To supplement its staff, the fleet department used inmates to help with routine tasks. However, inmates weren’t experienced in fleet maintenance, and at most could only assist the full-time, certified technicians. The fleet operation also experienced a high turnover of inmates in the shop as they were reassigned to other departments or completed their sentences, making it difficult to train and develop skills in the inmates.
The department was also facing an overall ADC challenge of reducing the number of return inmates. The ADC as a whole set a 10-year goal of trying to achieve a 25-percent reduction of inmates who return to incarceration.
Fleet Management Department Created Fleet 100 Program
To help the fleet management department both decrease the technician-to-asset ratio and help inmates develop skills that will benefit them outside of prison, Jeffery Dickman, the Equipment Shop Supervisor at ASPC-Yuma, created the Fleet 100 program.
To ensure all vehicles at ASPC-Yuma were maintained at a 100-percent level of operational readiness, Dickman started getting inmates more involved with the repair process. Instead of having them assist the technicians, the inmates started getting Work Orders assigned to them through the RTA system. After noticing the inmates didn’t have the experience or skills to help them work in a shop outside of prison, the shops were transformed into training facilities. The inmates worked in various positions that would exist at a real shop, learning skills that would benefit them outside of prison.
By doing this, the technicians became the trainers — there to assist and educate — and the inmates worked as technicians. This increased the size of the maintenance staff at Yuma. The program enabled more work to get done, and provided inmates with hands-on, real-world experience and training that could help them obtain a job and reduce the likelihood of them returning to prison.
Inmates are Learning Skills While Reducing Labor
After the success at Yuma, Fleet 100 was rolled out to the other ADC fleet management departments. The department sought out inmates who had at least 3 years left of their sentence to take part in the training program. This ensured the inmates had enough time to learn skills, and gave the fleet department assurance that they wouldn’t have a revolving door of inmates that they would need to keep training.
To assist inmates in finding work after prison, the Fleet 100 program included using RTA’s Paperless Shop program to record which Work Orders and repairs inmates have completed. Each inmate is set up as an employee, and he or she logs onto a thin client that only has access to Paperless Shop and Paperless Inspection tools. The department runs weekly and monthly productivity reports on each inmate to track their Work Orders.

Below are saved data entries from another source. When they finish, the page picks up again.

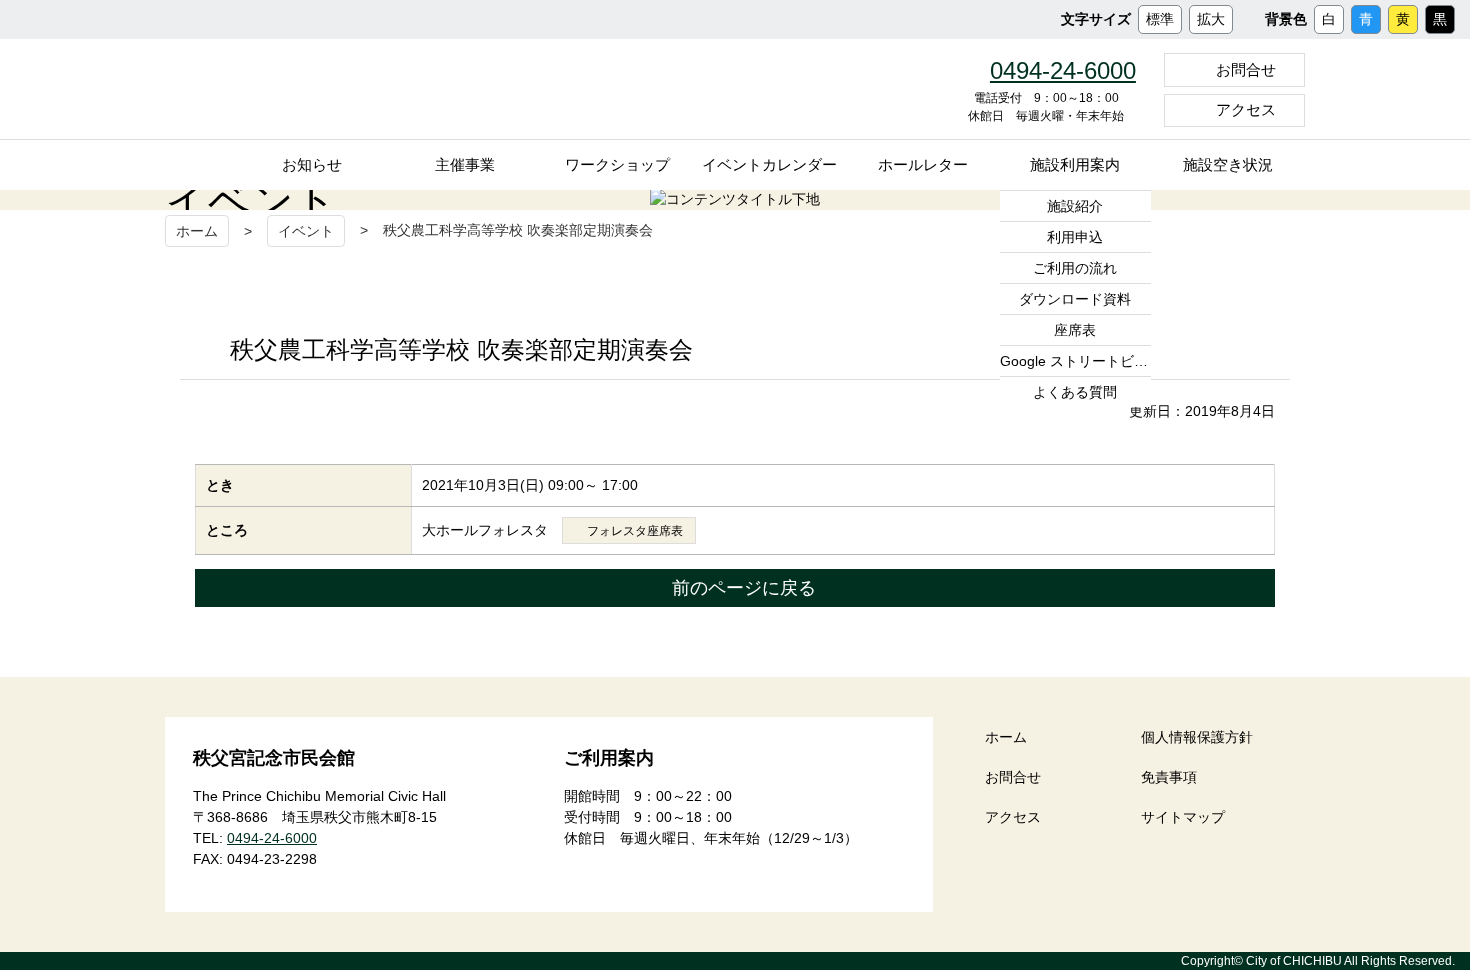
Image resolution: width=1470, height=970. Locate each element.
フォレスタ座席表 (635, 531)
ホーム (197, 231)
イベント (306, 231)
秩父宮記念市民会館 (354, 89)
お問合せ (1246, 69)
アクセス (1246, 109)
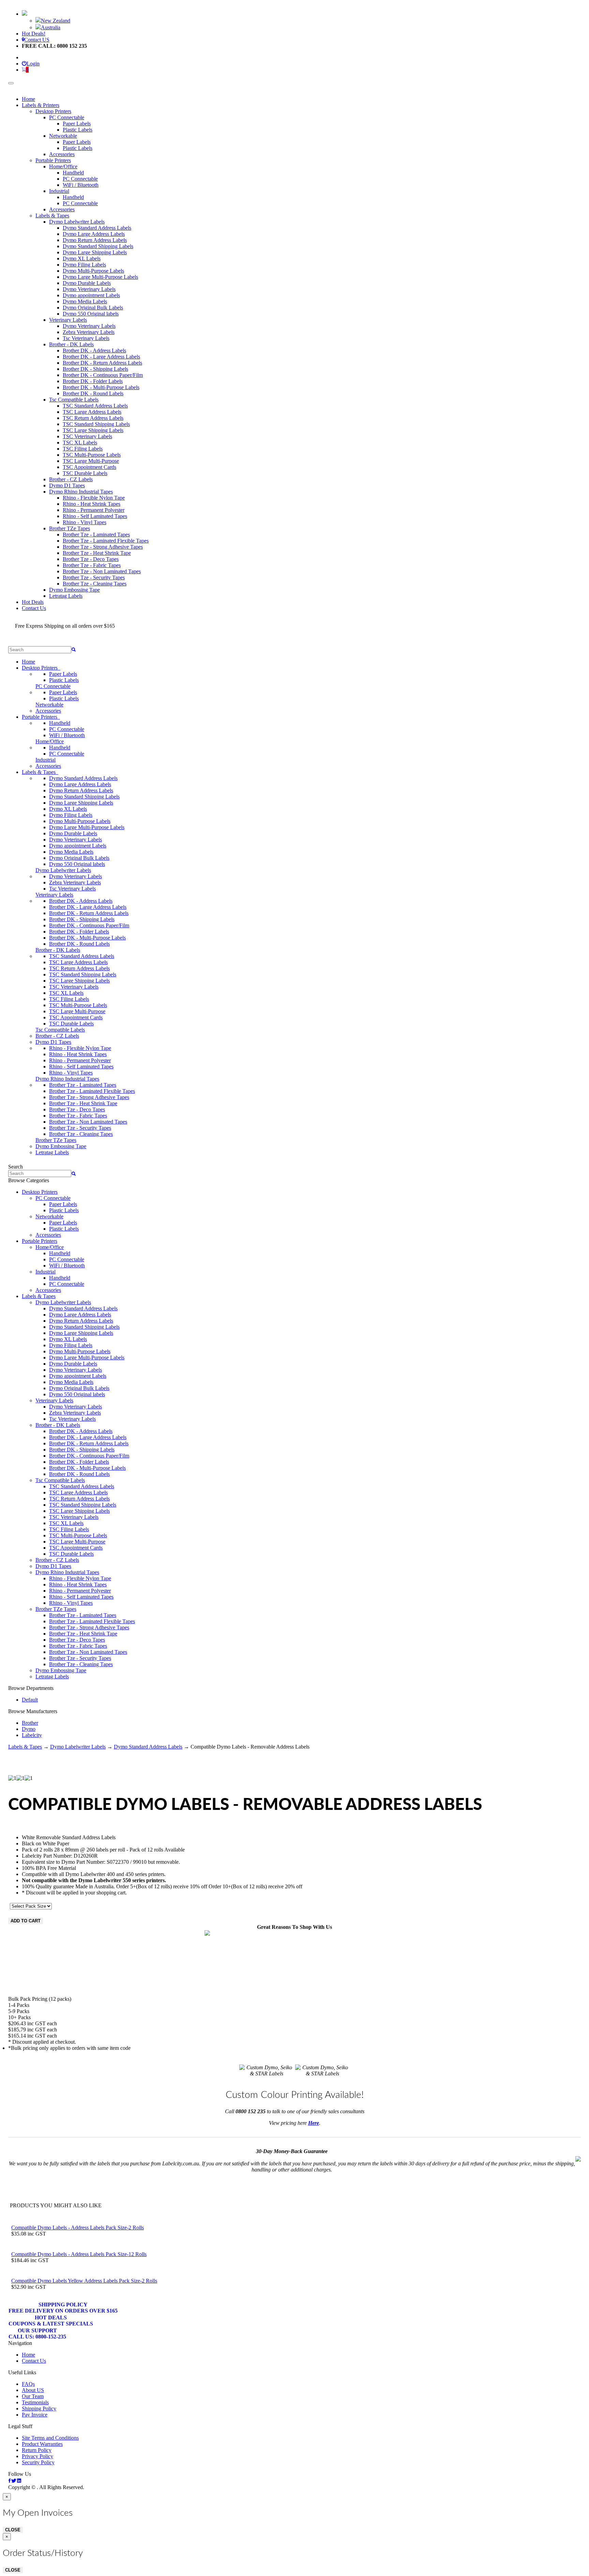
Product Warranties (42, 2444)
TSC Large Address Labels (92, 412)
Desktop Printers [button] (41, 668)
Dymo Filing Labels (84, 265)
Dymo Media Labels (85, 301)
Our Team (33, 2396)
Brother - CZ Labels (71, 479)
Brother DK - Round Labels (93, 393)
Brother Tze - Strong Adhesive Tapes (103, 547)
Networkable (63, 136)
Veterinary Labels (68, 320)
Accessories (62, 154)
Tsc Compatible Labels (74, 399)
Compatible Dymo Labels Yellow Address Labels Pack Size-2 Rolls (84, 2281)
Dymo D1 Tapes (67, 485)
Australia (50, 27)
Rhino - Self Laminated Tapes (95, 516)
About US (33, 2390)
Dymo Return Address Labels (95, 240)
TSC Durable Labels (85, 473)
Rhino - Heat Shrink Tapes (91, 504)
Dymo (28, 1729)
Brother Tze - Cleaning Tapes (94, 583)
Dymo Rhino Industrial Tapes (81, 491)
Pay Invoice (34, 2415)
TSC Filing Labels (83, 449)
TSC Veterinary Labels (87, 436)
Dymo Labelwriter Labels (77, 222)
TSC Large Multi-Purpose (91, 461)
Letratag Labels (65, 596)
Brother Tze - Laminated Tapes (96, 534)
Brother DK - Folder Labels (93, 381)
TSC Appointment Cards (89, 467)
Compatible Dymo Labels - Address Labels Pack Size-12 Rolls (79, 2254)
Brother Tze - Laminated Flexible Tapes (106, 541)
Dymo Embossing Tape (74, 590)
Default (30, 1700)
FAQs (28, 2384)
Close (12, 2529)
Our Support (37, 2333)
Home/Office (63, 166)
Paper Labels (77, 123)
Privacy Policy (37, 2456)
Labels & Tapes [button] (40, 772)
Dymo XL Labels (82, 258)
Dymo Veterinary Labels (89, 289)
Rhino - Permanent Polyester (93, 510)
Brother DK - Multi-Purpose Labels (101, 387)
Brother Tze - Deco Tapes (91, 559)
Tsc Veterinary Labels (86, 338)
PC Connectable (66, 117)
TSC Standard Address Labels (95, 406)
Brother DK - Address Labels (94, 350)
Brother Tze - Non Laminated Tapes (102, 571)
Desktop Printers (53, 111)
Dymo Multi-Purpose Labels (93, 271)
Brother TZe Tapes (69, 528)
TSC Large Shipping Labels (93, 430)
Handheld (73, 173)
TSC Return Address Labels (93, 418)
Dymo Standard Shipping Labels (98, 246)
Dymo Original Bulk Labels (93, 307)
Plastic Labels (77, 130)
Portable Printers (53, 160)
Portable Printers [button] (41, 717)
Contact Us (34, 608)
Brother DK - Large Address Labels (101, 357)
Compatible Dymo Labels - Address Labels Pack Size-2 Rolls (77, 2227)
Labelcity (32, 1735)
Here (313, 2123)
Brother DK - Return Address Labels (102, 363)
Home (28, 99)
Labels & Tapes (52, 215)
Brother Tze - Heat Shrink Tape (97, 553)
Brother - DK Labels (71, 344)
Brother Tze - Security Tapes (94, 577)
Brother (30, 1723)
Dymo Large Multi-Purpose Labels (100, 277)
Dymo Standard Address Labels (97, 228)
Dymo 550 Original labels (91, 314)
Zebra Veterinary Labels (89, 332)
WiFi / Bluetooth (81, 185)
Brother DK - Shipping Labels (95, 369)
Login (33, 63)
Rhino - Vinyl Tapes (84, 522)
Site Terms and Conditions (50, 2438)
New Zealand (55, 21)
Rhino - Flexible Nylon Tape (94, 498)
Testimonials (35, 2402)
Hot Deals (33, 602)
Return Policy (36, 2450)
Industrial (59, 191)
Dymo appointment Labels (91, 295)
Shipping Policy (63, 2308)
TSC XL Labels (80, 442)
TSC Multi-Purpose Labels (92, 455)
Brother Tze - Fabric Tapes (92, 565)
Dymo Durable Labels (87, 283)
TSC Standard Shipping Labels (96, 424)
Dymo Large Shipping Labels (95, 252)
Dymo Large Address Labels (94, 234)
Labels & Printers (40, 105)
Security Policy (38, 2462)
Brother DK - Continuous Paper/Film (103, 375)
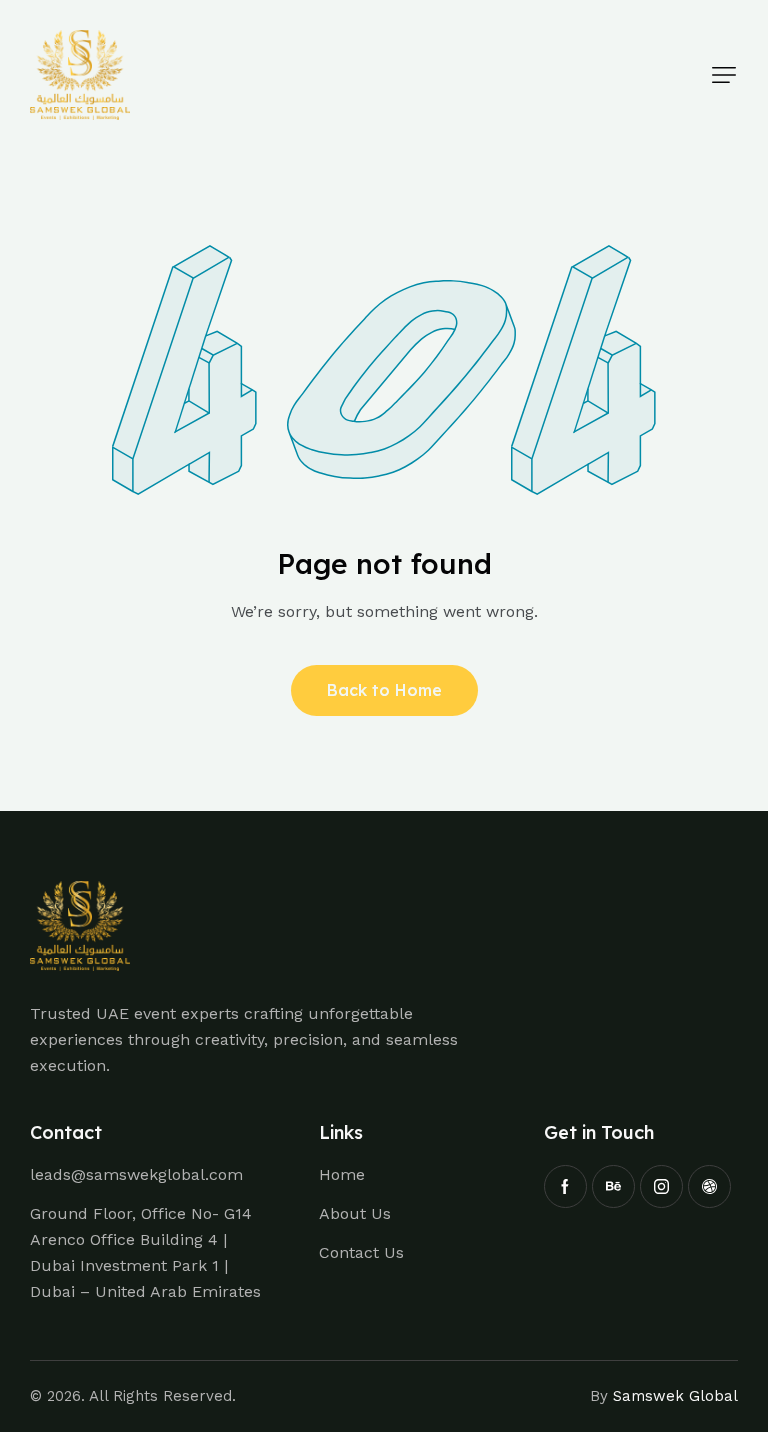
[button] (724, 75)
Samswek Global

Inmates can then take these reports and use them as part of a resume when they leave prison and are looking for employment.
After being rolled out in January 2019, Fleet 100 has been an overall success. Richard Kauth, Maintenance Operations Manager at ADC, said he hasn’t had any negative feedback, and the inmates appreciate the opportunity to learn skills and a trade they can benefit from when looking for employment.
“They want to help themselves,” Kauth said.
Fleet 100 has seen multiple benefits in its initial rollout. The fleet management department is saving money by using inmates for additional tasks, and more service requests are being completed. The inmates are benefiting from not only learning new skills, but they are also developing teamwork skills as they work with people of different racial and cultural backgrounds in a work environment.
“We’ve taken it to a different level that wasn’t expected, and the results are showing,” Kauth said.
The next goal of Fleet 100 is to partner with second-chance employers who can offer job placements for inmates after they are released.